In addition to the issues with high cost of living that affect other big
cities like New York and DC, the restaurant market in the wider Bay is
somewhat distorted due to so many firms of high earners offering food on site.
This shifts sit-down restaurants further towards the discretionary, incidental
end of spending and away from daily needs.

Lunch hours typically have a lower proportion of high-income customers than
dinner hours, but this decreases their share further. A common solution is to
raise dinner prices to be a higher multiplier above lunch prices, but that
only makes sense if the pricing won't drive away business to competitors. For
most of these restaurants, attrition and consolidation will continue to
happen, while a few will try to move further and further upmarket and focus on
branding and an intangible experience, to remove themselves from pricing
pressure.

------
toomuchtodo
TLDR Waiters' pay has not yet risen enough, and meal prices increased
accordingly, for them to continue to live in SF. Establishments are reducing
staffing instead. SF micro economic disfunction continues.

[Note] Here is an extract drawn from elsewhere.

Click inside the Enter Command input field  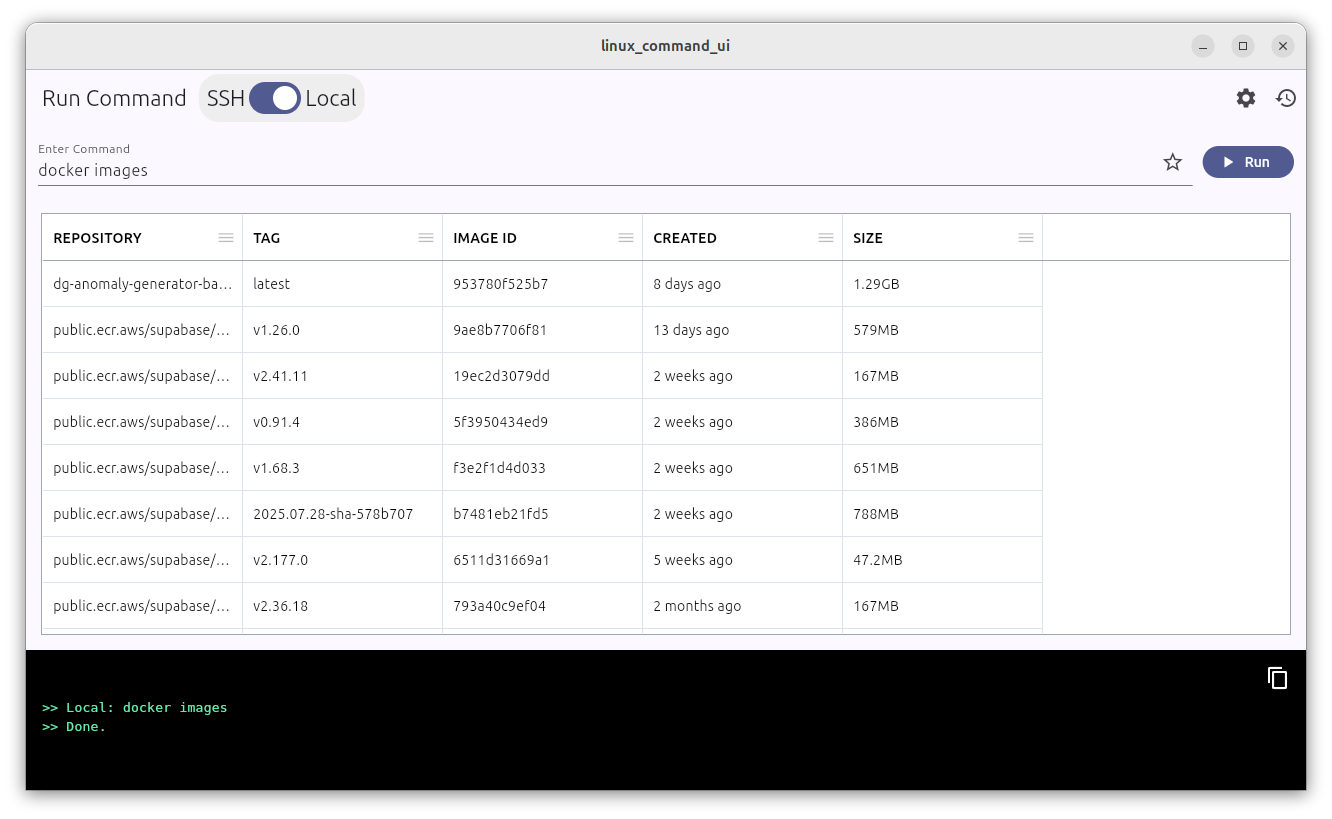pyautogui.click(x=400, y=170)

"Analysts are also calling a lack of employees one of the biggest problems in
the restaurant industry today." (My note: No lack of employees, just lack of
employees willing to work for current pay offered.)

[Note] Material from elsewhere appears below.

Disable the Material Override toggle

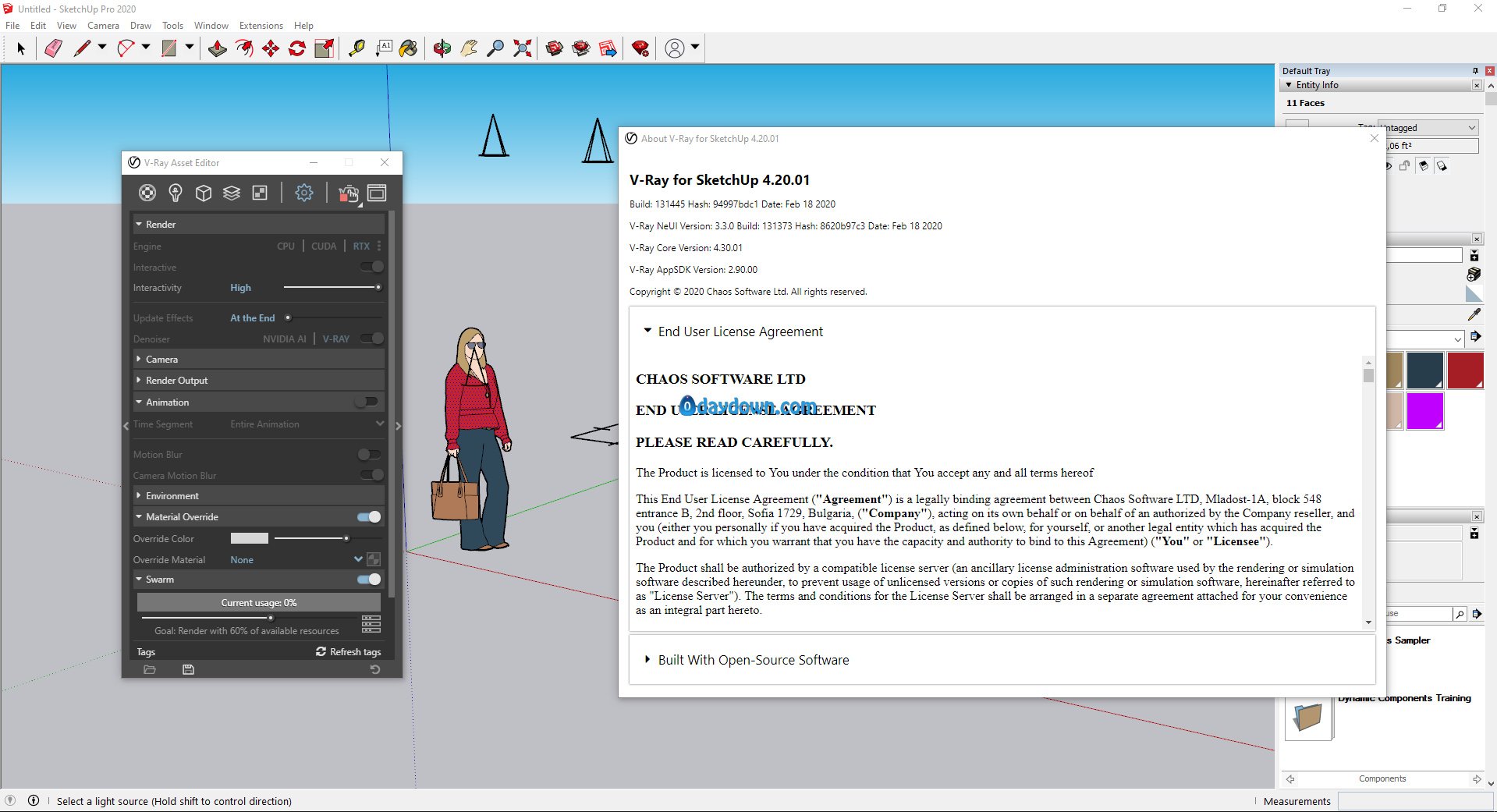click(x=369, y=517)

EDIT: "The demand for highly skilled help is especially acute in Washington,
where a boom in restaurants run by creative chefs is outstripping the region's
labor force," The Times wrote.

[https://www.vox.com/2018/12/12/18136392/dc-
initiative-77-rep...](https://www.vox.com/2018/12/12/18136392/dc-
initiative-77-repeal-measure)

"A judge just blocked another effort to raise wages for restaurant workers in
DC"

There is no employee shortage, ever. Just a shortage of businesses owners who
are willing to pay market rate for labor.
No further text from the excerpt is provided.